The frivolity of "The Importance of Being Earnest," the somber fireworks of "Dorian Gray" and the ornate decadence of "Salome" all announced the bad news in their vastly different ways.
Wilde was thought of as the hilarious shocker of the Victorians; Ellmann gives him to us as the Victorian who took upon himself the shock of this bad news, turned it into performance and stood the blame. Perhaps he let his countrymen off lightly; decadence could be ascribed to him rather than to the turning of the planet.
Ellmann places Wilde in a setting whose liveliness comes from the biographer's mastery of both detail and storytelling, and from a wit that occasionally steps outside for a breather. In his account of Wilde's destroyers, the beautiful Lord Douglas, and Douglas' vengeful father, the Marquess of Queensberry, he brings out the striking parallels. One loving, one hating, both were monsters of egotism, and probably half-mad.
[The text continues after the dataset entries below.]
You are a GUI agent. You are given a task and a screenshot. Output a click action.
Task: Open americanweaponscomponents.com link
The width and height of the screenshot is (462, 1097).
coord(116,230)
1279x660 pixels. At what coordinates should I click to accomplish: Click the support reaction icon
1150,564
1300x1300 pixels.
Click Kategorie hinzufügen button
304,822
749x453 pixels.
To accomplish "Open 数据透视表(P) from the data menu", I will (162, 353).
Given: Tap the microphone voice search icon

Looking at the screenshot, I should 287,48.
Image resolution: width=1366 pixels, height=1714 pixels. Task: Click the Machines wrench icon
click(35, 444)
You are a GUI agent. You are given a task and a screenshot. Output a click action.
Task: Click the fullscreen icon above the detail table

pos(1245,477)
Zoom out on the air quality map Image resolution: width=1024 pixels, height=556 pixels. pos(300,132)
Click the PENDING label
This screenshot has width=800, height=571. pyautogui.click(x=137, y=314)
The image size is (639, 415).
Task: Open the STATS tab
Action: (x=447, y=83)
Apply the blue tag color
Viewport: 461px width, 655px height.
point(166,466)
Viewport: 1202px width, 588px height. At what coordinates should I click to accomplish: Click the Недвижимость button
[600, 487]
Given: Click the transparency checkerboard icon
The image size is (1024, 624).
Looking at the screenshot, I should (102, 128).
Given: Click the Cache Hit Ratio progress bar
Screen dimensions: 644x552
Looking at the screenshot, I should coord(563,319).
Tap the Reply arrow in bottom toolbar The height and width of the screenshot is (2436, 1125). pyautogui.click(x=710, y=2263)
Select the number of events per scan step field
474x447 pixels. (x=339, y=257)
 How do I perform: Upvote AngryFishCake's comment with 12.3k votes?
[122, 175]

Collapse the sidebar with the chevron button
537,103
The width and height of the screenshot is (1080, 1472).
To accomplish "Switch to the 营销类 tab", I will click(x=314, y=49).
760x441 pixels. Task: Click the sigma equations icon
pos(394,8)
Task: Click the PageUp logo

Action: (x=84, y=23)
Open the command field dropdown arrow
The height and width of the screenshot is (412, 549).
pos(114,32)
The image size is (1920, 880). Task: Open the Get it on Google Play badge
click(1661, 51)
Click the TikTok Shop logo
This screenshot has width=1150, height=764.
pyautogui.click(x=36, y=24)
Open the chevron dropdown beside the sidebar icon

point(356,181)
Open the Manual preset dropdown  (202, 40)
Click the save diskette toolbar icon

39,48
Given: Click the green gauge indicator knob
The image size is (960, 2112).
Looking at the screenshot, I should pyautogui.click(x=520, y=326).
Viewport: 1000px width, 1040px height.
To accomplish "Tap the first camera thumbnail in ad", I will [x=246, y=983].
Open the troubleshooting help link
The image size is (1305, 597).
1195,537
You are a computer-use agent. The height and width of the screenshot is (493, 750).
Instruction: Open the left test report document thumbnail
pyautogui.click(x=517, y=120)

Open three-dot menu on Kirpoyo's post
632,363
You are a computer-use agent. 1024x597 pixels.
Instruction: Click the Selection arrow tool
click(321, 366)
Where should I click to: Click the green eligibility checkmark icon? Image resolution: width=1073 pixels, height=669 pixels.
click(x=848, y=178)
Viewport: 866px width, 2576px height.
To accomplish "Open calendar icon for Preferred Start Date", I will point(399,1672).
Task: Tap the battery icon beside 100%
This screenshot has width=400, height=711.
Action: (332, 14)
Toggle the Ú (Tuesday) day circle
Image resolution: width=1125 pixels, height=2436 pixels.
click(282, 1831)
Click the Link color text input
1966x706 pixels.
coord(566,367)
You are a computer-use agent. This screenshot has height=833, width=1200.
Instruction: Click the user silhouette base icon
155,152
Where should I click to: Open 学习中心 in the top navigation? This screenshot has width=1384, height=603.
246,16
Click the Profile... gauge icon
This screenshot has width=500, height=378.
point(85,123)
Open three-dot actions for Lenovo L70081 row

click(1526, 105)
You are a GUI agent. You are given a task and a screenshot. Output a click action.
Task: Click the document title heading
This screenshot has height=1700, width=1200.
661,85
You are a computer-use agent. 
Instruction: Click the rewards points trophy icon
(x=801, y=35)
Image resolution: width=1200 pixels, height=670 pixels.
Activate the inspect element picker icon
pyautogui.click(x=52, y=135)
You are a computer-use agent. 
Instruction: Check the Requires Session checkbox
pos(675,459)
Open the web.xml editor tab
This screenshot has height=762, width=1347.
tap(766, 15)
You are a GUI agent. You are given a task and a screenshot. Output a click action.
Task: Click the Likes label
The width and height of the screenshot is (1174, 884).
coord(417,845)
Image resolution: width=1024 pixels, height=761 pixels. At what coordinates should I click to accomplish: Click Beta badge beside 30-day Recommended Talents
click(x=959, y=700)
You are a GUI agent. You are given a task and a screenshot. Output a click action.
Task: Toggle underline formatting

At one point, the Marquess threatens to whip Wilde "like a dog." Years later, when Wilde is in jail and temporarily refusing to communicate with Douglas, the latter threatens to whip a fancied rival "like a dog." Ellmann observes: "Dogs had little to hope for from the Queensberry family arsenal."
The portraits of Wilde's parents are highly engaging and nicely suggestive of parts of his own future, though without going beyond suggestion. His father was a brilliant and eccentric surgeon, whose career was blighted when a patient complained that he had seduced her under ether. Lady Wilde was flamboyant, an ardent Irish nationalist and a believer in causing shock.
"We are above respectability," she advised her son, who listened. Later, when it seemed likely that Oscar's libel suit against Queensberry for calling him "a somdomist" (sic) would not only be lost but would lead to his own criminal prosecution, she disastrously urged him to fight instead of leaving the country.